» YOUR INSTRUCTIONS
Write out the entries again exactly as they are given.

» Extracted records
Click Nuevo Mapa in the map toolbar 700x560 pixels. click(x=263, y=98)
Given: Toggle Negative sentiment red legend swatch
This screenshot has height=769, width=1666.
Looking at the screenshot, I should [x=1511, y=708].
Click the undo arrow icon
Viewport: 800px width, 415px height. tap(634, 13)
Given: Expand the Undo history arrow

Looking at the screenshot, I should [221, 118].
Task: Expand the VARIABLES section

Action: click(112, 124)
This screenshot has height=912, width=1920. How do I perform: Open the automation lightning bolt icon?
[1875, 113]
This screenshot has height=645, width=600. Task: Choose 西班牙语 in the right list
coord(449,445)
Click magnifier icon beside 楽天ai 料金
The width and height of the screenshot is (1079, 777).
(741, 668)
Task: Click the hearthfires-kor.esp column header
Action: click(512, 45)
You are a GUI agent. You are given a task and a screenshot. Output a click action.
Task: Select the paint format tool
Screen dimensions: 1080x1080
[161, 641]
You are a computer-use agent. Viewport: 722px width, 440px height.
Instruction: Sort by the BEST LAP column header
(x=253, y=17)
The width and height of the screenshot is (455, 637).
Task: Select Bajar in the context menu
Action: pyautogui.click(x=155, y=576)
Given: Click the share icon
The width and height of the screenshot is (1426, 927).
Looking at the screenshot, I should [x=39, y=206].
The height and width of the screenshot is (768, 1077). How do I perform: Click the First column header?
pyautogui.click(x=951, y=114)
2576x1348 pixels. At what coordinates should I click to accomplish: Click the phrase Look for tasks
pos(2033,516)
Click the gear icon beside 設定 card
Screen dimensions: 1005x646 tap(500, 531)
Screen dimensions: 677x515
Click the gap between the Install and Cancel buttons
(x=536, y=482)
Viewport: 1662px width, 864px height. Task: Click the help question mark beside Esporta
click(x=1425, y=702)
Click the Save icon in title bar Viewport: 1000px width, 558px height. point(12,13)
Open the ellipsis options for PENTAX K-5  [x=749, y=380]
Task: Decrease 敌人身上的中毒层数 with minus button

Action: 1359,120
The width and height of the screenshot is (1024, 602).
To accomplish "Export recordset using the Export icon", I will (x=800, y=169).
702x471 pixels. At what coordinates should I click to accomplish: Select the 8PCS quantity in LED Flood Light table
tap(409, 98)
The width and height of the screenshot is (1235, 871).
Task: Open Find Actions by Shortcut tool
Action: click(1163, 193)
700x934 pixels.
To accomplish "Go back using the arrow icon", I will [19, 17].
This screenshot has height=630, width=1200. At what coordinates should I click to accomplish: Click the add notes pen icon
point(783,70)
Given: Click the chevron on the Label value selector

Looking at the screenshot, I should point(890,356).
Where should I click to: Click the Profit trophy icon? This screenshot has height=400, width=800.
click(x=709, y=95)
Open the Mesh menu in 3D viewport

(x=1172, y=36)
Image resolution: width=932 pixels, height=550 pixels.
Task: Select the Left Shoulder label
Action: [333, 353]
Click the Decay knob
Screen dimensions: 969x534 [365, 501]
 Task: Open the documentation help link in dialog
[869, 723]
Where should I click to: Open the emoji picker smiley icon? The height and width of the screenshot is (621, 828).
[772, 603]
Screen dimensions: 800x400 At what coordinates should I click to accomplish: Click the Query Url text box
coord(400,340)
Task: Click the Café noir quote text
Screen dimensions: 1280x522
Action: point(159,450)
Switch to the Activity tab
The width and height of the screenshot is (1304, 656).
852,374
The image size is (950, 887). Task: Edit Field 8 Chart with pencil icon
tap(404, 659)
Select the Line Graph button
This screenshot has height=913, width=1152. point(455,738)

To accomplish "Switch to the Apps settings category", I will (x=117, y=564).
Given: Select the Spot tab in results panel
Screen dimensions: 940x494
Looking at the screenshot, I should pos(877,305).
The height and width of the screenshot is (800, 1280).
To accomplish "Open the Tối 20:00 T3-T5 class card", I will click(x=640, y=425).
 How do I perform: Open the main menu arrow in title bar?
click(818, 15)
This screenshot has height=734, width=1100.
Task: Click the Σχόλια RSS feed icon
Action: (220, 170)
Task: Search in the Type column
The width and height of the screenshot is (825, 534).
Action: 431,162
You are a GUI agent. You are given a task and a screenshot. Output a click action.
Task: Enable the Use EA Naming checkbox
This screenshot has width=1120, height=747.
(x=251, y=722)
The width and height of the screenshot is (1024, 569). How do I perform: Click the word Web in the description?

» RESPONSE TO THE EXERCISE
Click Nuevo Mapa in the map toolbar 700x560 pixels. click(x=263, y=98)
Given: Toggle Negative sentiment red legend swatch
This screenshot has height=769, width=1666.
Looking at the screenshot, I should [x=1511, y=708].
Click the undo arrow icon
Viewport: 800px width, 415px height. tap(634, 13)
Given: Expand the Undo history arrow

Looking at the screenshot, I should [221, 118].
Task: Expand the VARIABLES section

Action: click(112, 124)
This screenshot has height=912, width=1920. How do I perform: Open the automation lightning bolt icon?
[1875, 113]
This screenshot has height=645, width=600. Task: Choose 西班牙语 in the right list
coord(449,445)
Click magnifier icon beside 楽天ai 料金
The width and height of the screenshot is (1079, 777).
(741, 668)
Task: Click the hearthfires-kor.esp column header
Action: click(512, 45)
You are a GUI agent. You are given a task and a screenshot. Output a click action.
Task: Select the paint format tool
Screen dimensions: 1080x1080
[161, 641]
You are a computer-use agent. Viewport: 722px width, 440px height.
Instruction: Sort by the BEST LAP column header
(x=253, y=17)
The width and height of the screenshot is (455, 637).
Task: Select Bajar in the context menu
Action: pyautogui.click(x=155, y=576)
Given: Click the share icon
The width and height of the screenshot is (1426, 927).
Looking at the screenshot, I should [x=39, y=206].
The height and width of the screenshot is (768, 1077). How do I perform: Click the First column header?
pyautogui.click(x=951, y=114)
2576x1348 pixels. At what coordinates should I click to accomplish: Click the phrase Look for tasks
pos(2033,516)
Click the gear icon beside 設定 card
Screen dimensions: 1005x646 tap(500, 531)
Screen dimensions: 677x515
Click the gap between the Install and Cancel buttons
(x=536, y=482)
Viewport: 1662px width, 864px height. Task: Click the help question mark beside Esporta
click(x=1425, y=702)
Click the Save icon in title bar Viewport: 1000px width, 558px height. point(12,13)
Open the ellipsis options for PENTAX K-5  [x=749, y=380]
Task: Decrease 敌人身上的中毒层数 with minus button

Action: 1359,120
The width and height of the screenshot is (1024, 602).
To accomplish "Export recordset using the Export icon", I will (x=800, y=169).
702x471 pixels. At what coordinates should I click to accomplish: Select the 8PCS quantity in LED Flood Light table
tap(409, 98)
The width and height of the screenshot is (1235, 871).
Task: Open Find Actions by Shortcut tool
Action: click(1163, 193)
700x934 pixels.
To accomplish "Go back using the arrow icon", I will [19, 17].
This screenshot has height=630, width=1200. At what coordinates should I click to accomplish: Click the add notes pen icon
point(783,70)
Given: Click the chevron on the Label value selector

Looking at the screenshot, I should point(890,356).
Where should I click to: Click the Profit trophy icon? This screenshot has height=400, width=800.
click(x=709, y=95)
Open the Mesh menu in 3D viewport

(x=1172, y=36)
Image resolution: width=932 pixels, height=550 pixels.
Task: Select the Left Shoulder label
Action: [333, 353]
Click the Decay knob
Screen dimensions: 969x534 [365, 501]
 Task: Open the documentation help link in dialog
[869, 723]
Where should I click to: Open the emoji picker smiley icon? The height and width of the screenshot is (621, 828).
[772, 603]
Screen dimensions: 800x400 At what coordinates should I click to accomplish: Click the Query Url text box
coord(400,340)
Task: Click the Café noir quote text
Screen dimensions: 1280x522
Action: point(159,450)
Switch to the Activity tab
The width and height of the screenshot is (1304, 656).
852,374
The image size is (950, 887). Task: Edit Field 8 Chart with pencil icon
tap(404, 659)
Select the Line Graph button
This screenshot has height=913, width=1152. point(455,738)

To accomplish "Switch to the Apps settings category", I will (x=117, y=564).
Given: Select the Spot tab in results panel
Screen dimensions: 940x494
Looking at the screenshot, I should pos(877,305).
The height and width of the screenshot is (800, 1280).
To accomplish "Open the Tối 20:00 T3-T5 class card", I will click(x=640, y=425).
 How do I perform: Open the main menu arrow in title bar?
click(818, 15)
This screenshot has height=734, width=1100.
Task: Click the Σχόλια RSS feed icon
Action: (220, 170)
Task: Search in the Type column
The width and height of the screenshot is (825, 534).
Action: 431,162
You are a GUI agent. You are given a task and a screenshot. Output a click action.
Task: Enable the Use EA Naming checkbox
This screenshot has width=1120, height=747.
(x=251, y=722)
The width and height of the screenshot is (1024, 569). How do I perform: Click the word Web in the description?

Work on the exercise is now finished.